**Data on locating visible targets:**
########

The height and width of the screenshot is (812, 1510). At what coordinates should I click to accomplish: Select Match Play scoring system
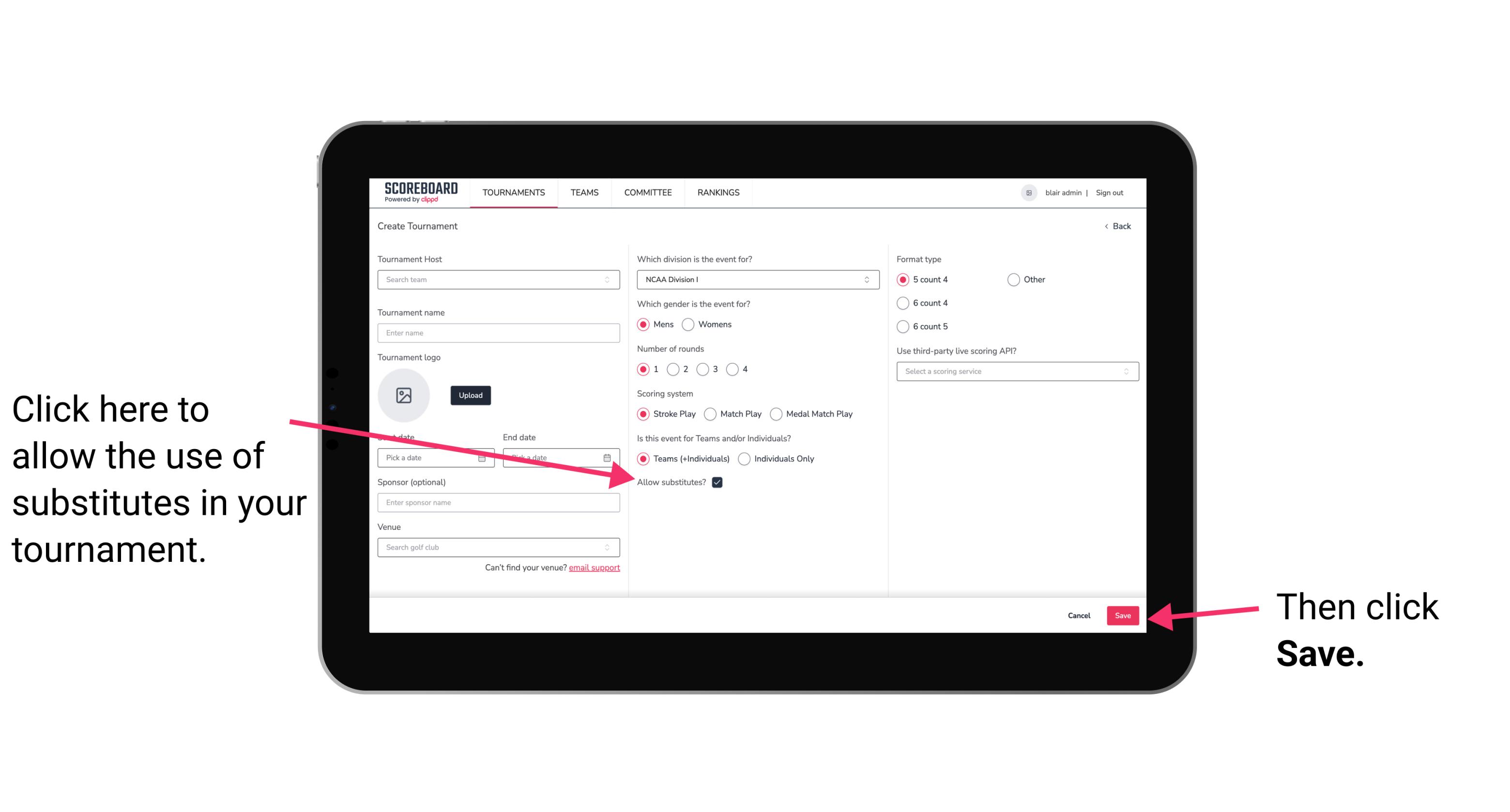(x=711, y=413)
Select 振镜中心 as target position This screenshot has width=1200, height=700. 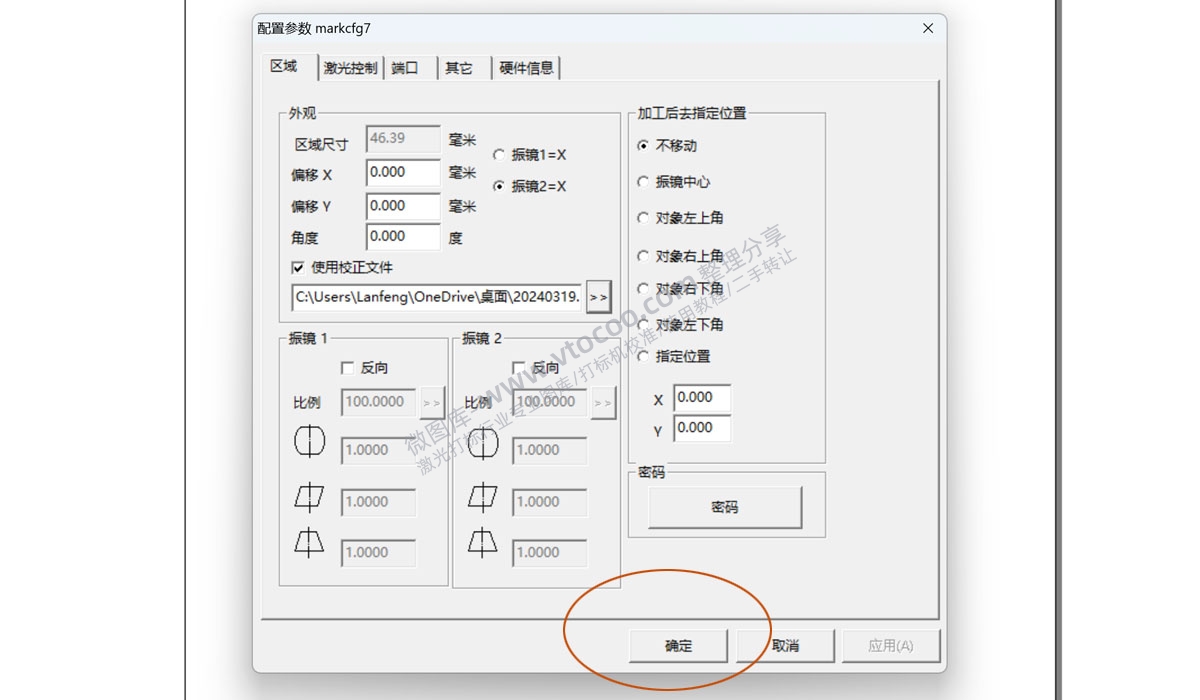click(641, 182)
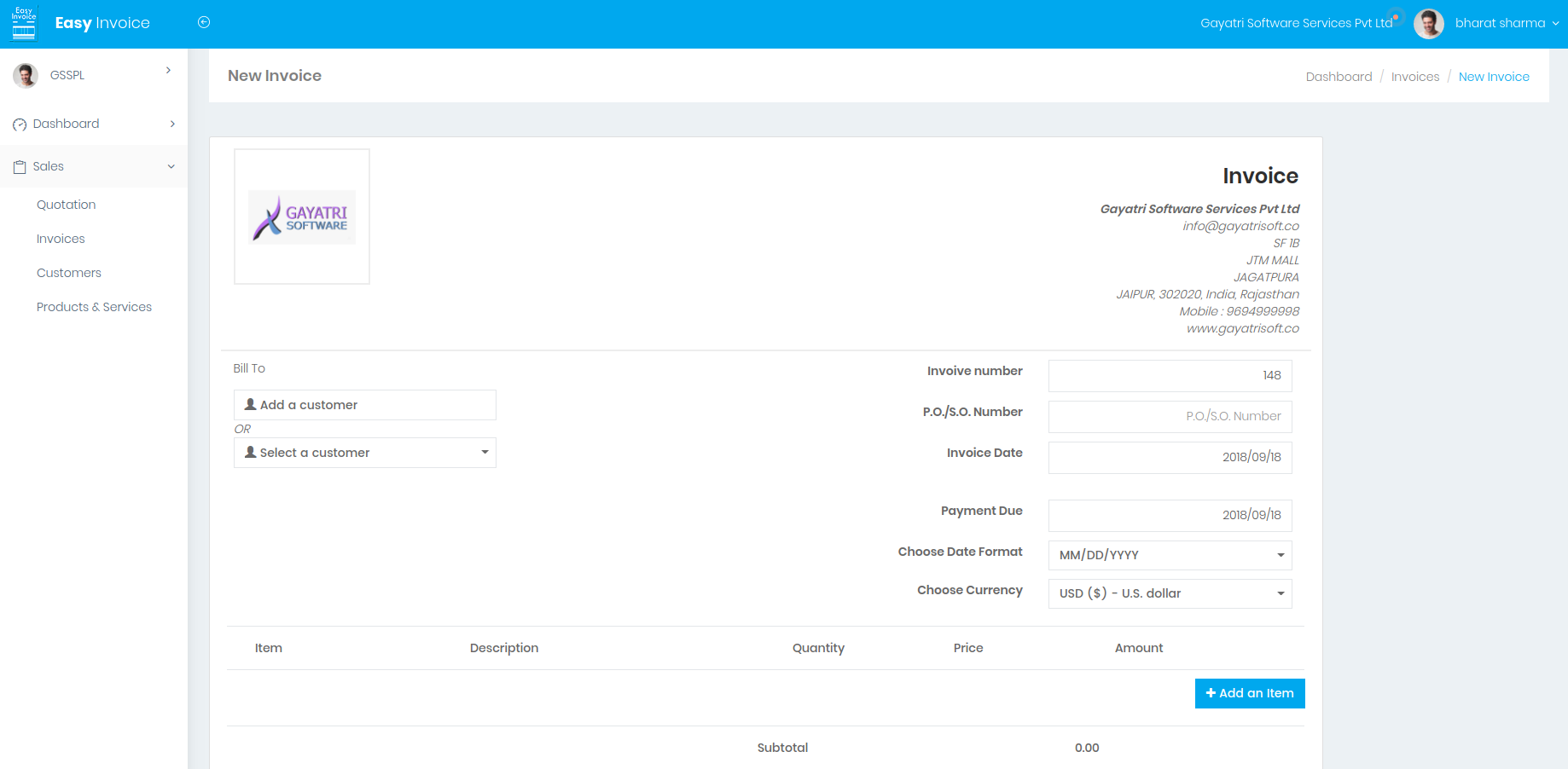Select the Dashboard speedometer icon in sidebar
The width and height of the screenshot is (1568, 769).
pos(20,124)
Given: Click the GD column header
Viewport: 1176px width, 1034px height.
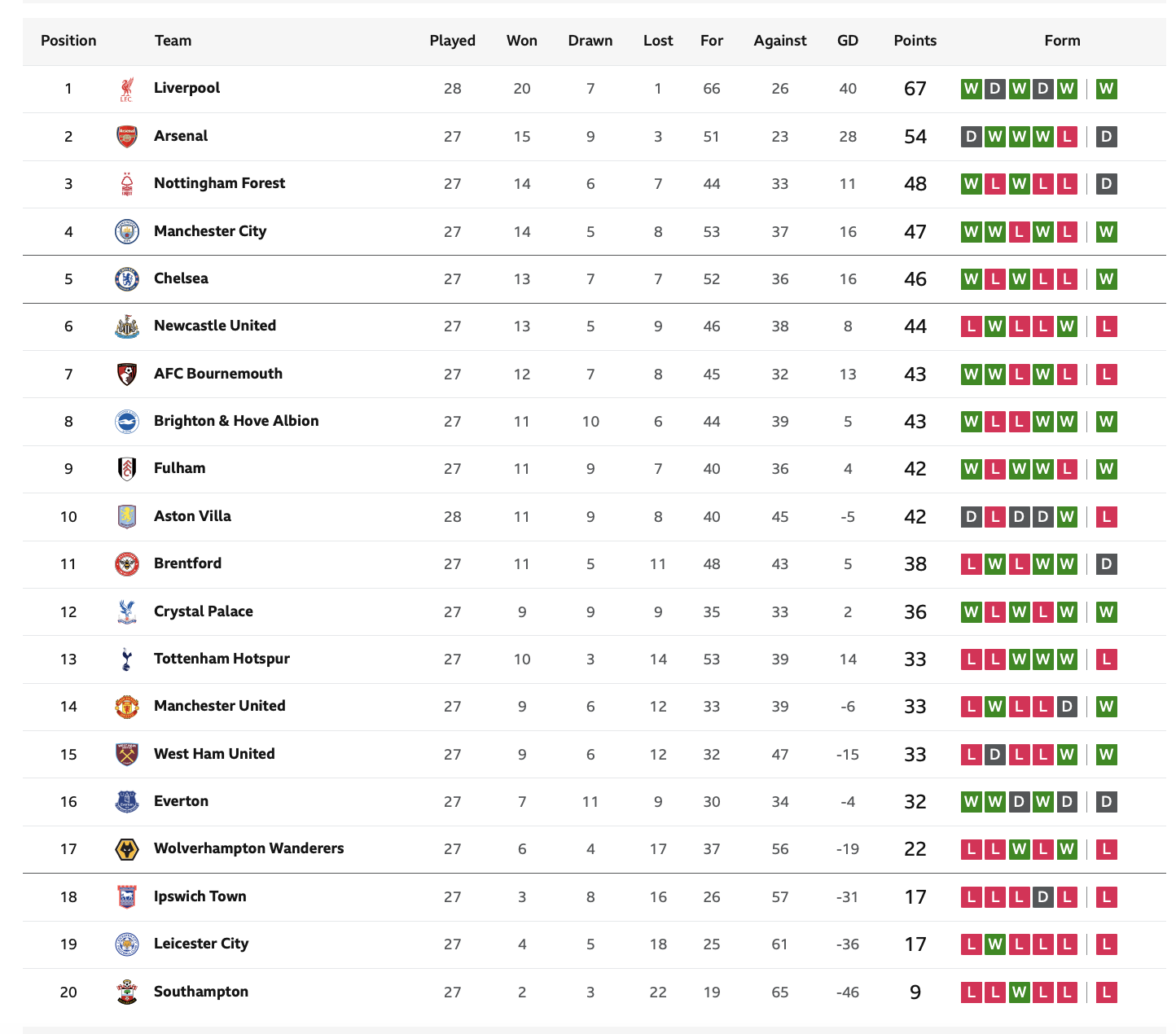Looking at the screenshot, I should click(x=848, y=41).
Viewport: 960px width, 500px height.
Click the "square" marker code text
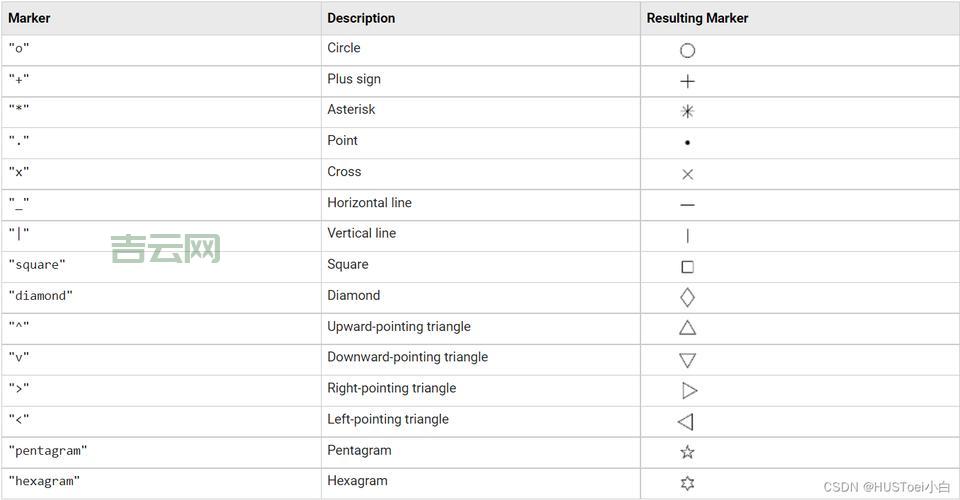[x=37, y=265]
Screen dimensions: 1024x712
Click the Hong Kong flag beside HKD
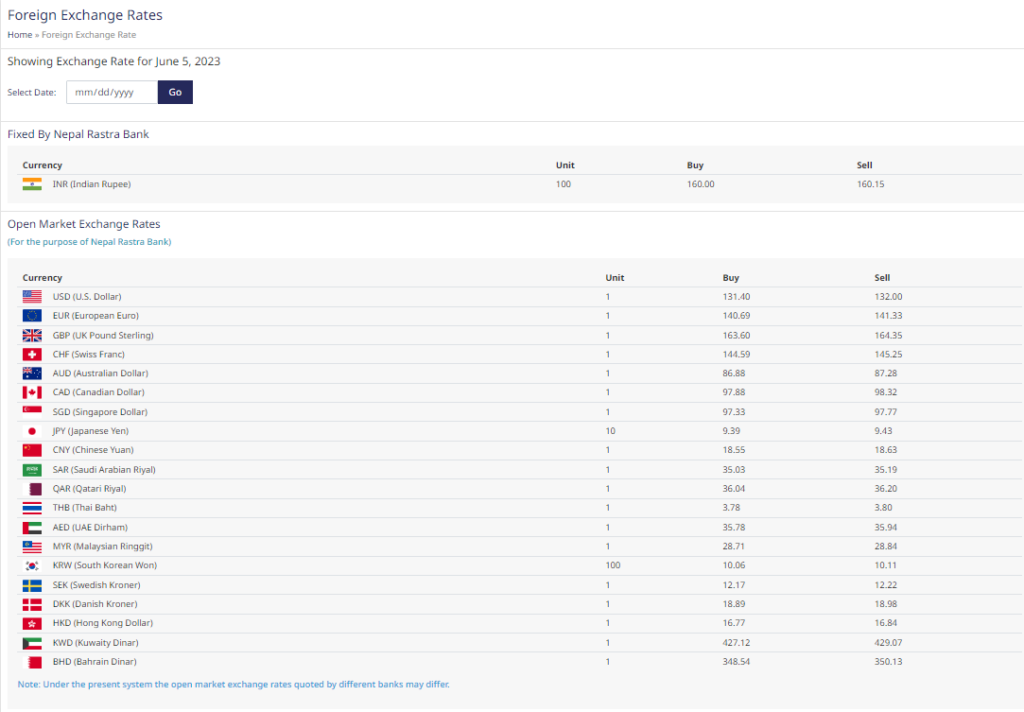(x=32, y=624)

########

**EXERCISE DETAILS:** Please format the part of the rows above that opens with the line containing "Screen dimensions: 1024x712" and runs through the end of the rows as a numbered list, one line per item. Leave out the pictures and any blank lines.

**SOLUTION FOR THIS EXERCISE:**
1. Screen dimensions: 1024x712
2. Click the Hong Kong flag beside HKD
3. (x=32, y=624)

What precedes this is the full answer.